In contrast to the rigid progressive taxation system in the United States, in many countries there is a system known as the proportional tax system. The proportional taxes system in many countries is based on a system which taxes certain incomes or types of income at a fixed rate and allows others to be levied with varying degrees of taxation based on their ability to contribute to the growth of the country’s capital. Generally speaking, a higher percentage of income is taxed in relation to its earning power. These types of taxation also have a fair amount of taxation fairness compared to the progressive tax system.
In most countries with a progressive taxation system, taxes are levied according to how much of the wage or salary a person makes in a month. This means that someone making forty thousand dollars would be required to remit twenty thousand dollars in taxes. If that same person were to make just fifty thousand dollars per month then he could expect to remit just four thousand dollars in taxes.
The highest forms of income tax in most countries are corporate and wealth tax. When it comes to wealth tax, a person or a company is only obliged to file personal income tax once. A company, on the other hand, is liable to file both corporate tax and personal income tax. The latter is usually termed as’regressive’ since the rate of increase is based on the proportion of assets that a company possesses. Wealthy individuals often pay very low rates of income tax because they avoid using their offshore accounts and take the maximum allowable deductions.

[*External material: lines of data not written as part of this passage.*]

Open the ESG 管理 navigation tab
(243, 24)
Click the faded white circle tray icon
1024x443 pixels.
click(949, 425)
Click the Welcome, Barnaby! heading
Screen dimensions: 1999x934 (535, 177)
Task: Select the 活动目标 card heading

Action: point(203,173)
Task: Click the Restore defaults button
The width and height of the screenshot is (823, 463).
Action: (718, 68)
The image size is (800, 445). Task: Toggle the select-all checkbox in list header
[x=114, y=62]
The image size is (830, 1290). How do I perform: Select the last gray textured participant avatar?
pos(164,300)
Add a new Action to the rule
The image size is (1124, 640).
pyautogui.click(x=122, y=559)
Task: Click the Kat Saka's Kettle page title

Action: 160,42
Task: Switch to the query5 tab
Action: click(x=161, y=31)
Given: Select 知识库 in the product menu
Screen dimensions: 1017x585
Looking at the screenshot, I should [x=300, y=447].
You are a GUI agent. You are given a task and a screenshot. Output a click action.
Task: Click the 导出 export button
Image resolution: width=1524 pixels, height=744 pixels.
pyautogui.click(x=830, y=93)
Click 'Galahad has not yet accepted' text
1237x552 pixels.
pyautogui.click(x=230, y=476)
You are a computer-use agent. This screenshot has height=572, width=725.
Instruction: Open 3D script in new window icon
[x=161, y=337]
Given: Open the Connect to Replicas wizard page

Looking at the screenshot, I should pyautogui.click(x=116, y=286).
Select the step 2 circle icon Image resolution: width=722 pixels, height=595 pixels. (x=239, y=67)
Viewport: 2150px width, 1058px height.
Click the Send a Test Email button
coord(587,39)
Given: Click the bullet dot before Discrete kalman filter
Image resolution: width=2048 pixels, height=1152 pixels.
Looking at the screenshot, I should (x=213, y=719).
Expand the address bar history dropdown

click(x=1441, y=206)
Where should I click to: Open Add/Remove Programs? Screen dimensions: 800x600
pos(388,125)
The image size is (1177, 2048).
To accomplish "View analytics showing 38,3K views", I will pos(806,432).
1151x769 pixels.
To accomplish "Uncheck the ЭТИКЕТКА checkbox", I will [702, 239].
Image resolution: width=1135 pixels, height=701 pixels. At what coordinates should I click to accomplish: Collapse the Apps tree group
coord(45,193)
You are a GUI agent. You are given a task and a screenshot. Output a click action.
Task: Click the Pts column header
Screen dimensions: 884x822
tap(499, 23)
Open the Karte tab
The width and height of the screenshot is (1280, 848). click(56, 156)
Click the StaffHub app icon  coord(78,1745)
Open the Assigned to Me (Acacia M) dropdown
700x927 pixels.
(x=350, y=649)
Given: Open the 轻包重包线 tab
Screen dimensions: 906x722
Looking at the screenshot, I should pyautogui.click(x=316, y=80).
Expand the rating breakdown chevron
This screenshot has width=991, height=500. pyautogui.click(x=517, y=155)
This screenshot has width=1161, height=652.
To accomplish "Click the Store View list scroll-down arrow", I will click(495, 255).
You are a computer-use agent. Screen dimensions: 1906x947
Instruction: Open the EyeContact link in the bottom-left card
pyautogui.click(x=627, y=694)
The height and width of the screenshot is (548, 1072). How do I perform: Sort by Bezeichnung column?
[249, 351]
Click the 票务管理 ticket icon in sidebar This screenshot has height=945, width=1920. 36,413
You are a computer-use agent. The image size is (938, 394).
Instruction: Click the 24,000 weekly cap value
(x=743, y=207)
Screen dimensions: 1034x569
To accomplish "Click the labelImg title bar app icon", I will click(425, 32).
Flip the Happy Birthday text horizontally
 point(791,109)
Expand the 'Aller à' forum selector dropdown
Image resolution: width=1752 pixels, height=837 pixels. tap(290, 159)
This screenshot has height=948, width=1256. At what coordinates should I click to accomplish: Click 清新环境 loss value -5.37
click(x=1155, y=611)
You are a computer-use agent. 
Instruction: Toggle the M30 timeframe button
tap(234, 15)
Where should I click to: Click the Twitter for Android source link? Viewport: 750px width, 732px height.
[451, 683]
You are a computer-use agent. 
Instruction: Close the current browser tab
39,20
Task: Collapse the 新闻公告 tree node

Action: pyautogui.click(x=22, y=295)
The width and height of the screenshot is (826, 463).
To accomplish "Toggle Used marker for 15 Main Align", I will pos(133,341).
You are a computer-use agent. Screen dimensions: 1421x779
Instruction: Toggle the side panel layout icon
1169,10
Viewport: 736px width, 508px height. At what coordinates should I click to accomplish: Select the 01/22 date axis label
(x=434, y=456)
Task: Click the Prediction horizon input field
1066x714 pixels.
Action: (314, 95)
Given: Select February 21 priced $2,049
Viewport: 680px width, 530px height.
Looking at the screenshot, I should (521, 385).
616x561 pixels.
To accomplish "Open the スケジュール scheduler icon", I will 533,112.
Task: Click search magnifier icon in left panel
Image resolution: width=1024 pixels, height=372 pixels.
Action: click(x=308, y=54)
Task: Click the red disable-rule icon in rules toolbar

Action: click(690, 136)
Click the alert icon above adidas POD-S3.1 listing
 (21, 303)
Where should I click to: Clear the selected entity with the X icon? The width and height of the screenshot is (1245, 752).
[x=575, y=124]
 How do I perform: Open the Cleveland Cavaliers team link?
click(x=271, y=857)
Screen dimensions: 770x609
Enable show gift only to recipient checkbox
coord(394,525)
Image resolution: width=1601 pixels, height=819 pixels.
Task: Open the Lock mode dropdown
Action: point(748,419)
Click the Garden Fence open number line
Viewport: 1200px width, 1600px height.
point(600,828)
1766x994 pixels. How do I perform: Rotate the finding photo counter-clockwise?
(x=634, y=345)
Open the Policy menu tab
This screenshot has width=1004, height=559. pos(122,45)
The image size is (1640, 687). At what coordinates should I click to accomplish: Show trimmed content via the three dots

For many individuals and companies, it is advisable to keep aside money for their retirement, which is not taxable under most countries’ taxation systems. Most of us however prefer saving our earnings and use them later. That said, most of us are not aware that we can actually deduct a portion of our annual earnings as a deduction on our tax return. If you have a fixed deposit in a bank, some Indian financial institutions allow you to deduct up to a certain amount from your fixed deposit.
If you are wondering how much you should save for your retirement, it is best to get professional advice. However, if you are living in India and still want to know about how to calculate your income taxes, you can follow the formula given below. Remember that this is only a rough guide and is not intended to be used as, in place of or in conjunction with legal or tax advice from a lawyer or other professional.